How To Safely Thaw Chicken

Safely thawing meat is essential to decrease the risk of contracting a foodborne illness from eating contaminated fare. Medical News Today warns that chicken enters the danger zone between 40 and 140 degrees Fahrenheit (4.4 to 60 degrees Celsius). If chicken stays in this temperature range too long, bacteria like Escherichia coli (E. coli), Salmonella, and Listeria monocytogenes can accumulate. 

These bacteria can remain in the meat, even after cooking. And anyone who has ever had food poisoning will never want to experience those horrible symptoms again. Safely thawing frozen chicken is paramount to prevent accidentally eating or serving bad chicken.

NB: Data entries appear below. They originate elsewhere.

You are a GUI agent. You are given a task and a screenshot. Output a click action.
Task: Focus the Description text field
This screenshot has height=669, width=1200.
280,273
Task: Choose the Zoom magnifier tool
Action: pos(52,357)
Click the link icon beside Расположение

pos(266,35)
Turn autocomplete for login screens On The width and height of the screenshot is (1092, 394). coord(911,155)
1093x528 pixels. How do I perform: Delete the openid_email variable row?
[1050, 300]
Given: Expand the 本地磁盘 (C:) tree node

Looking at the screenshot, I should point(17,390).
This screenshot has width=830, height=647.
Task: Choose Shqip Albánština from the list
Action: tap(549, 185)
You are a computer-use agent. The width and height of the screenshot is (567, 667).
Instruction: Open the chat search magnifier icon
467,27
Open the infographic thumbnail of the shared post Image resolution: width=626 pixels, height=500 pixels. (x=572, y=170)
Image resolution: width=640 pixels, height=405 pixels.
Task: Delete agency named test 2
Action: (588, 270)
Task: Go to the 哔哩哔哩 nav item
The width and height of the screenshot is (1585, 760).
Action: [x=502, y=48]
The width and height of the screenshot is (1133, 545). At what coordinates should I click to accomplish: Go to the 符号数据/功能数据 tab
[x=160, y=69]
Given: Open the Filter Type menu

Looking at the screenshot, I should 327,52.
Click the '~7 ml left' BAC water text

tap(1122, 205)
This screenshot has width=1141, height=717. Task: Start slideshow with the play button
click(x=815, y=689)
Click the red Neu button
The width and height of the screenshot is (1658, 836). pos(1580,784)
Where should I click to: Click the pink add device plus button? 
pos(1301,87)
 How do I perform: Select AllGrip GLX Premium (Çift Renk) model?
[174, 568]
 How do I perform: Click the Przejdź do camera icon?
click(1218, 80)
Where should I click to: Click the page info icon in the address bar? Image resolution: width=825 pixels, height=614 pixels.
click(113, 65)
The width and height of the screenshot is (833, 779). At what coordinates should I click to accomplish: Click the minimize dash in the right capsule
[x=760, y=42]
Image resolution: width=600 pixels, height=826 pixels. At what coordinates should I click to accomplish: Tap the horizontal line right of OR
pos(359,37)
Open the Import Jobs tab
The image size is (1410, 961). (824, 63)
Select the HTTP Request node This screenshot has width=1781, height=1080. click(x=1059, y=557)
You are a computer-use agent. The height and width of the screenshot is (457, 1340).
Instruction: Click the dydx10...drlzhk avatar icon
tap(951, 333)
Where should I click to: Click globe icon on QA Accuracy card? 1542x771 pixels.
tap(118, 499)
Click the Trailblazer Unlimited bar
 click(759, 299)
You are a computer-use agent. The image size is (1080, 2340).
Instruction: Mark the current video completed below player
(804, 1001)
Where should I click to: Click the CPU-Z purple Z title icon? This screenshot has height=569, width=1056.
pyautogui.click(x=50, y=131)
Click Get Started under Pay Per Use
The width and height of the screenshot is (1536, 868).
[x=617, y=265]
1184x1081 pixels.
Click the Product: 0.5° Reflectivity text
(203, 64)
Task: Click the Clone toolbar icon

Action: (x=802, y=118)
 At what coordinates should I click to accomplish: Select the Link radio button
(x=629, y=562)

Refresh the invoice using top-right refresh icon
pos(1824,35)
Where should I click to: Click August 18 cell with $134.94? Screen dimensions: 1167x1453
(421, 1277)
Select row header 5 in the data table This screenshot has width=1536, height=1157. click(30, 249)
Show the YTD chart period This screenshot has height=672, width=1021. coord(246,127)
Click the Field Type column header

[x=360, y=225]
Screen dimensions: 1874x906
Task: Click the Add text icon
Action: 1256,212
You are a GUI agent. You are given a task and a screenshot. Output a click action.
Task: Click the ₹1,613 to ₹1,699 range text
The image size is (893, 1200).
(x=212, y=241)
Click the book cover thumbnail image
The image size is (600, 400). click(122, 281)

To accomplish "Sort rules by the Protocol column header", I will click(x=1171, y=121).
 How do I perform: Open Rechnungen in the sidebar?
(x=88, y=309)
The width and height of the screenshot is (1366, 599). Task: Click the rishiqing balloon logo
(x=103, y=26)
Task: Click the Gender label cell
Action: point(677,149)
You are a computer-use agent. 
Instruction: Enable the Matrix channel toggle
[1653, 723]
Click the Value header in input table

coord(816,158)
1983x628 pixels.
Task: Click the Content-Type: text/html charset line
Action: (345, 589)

And it's not safe to rely on the sniff test to tell if your meat is spoiled, either. 

Although chicken certainly will have gone bad if it smells foul, Healthline says that because people's sense of smell varies, rancid chicken doesn't always smell bad to everyone. So, how do you safely thaw chicken to prevent foodborne illness? Using the following methods can ensure your chicken stays fresh, tasty, and safe.

Four ways to safely thaw chicken

According to the Food Safety and Inspection Service (FSIS), the refrigerator is the safest way to thaw chicken. But using the fridge takes the longest, so this method requires pre-planning. It may take up to two days to thaw whole chicken, bone-in chicken cuts, and boneless chicken breasts.

Healthline suggests thawing chicken in cold water. Place chicken parts in sealed, leakproof plastic bags to prevent contamination from water. Fill a large bowl with cold water and place it in the sink. Submerge the bagged chicken for 30 minutes, empty the bowl and refill with fresh cold water. It should take two to three hours to thaw most cuts of chicken this way.

You can also thaw chicken in the microwave. Using the microwave is faster than the refrigerator or cold water. However, chicken may thaw unevenly or begin to cook prematurely.

But there's an even faster way to thaw chicken than using a microwave. America's Test Kitchen outlines a USDA-approved method that thaws chicken in minutes. To do this, seal meat in leakproof plastic bags and submerge it in water heated to 140 degrees Fahrenheit. It's hot enough to block bacteria but too low to cook with. Most cuts should thaw within 12 minutes. Do not soak for longer than 45 minutes. Avoid thawing whole chickens in hot water as it will take too long (via YouTube).

The FSIS advises cooking chicken thoroughly immediately after thawing.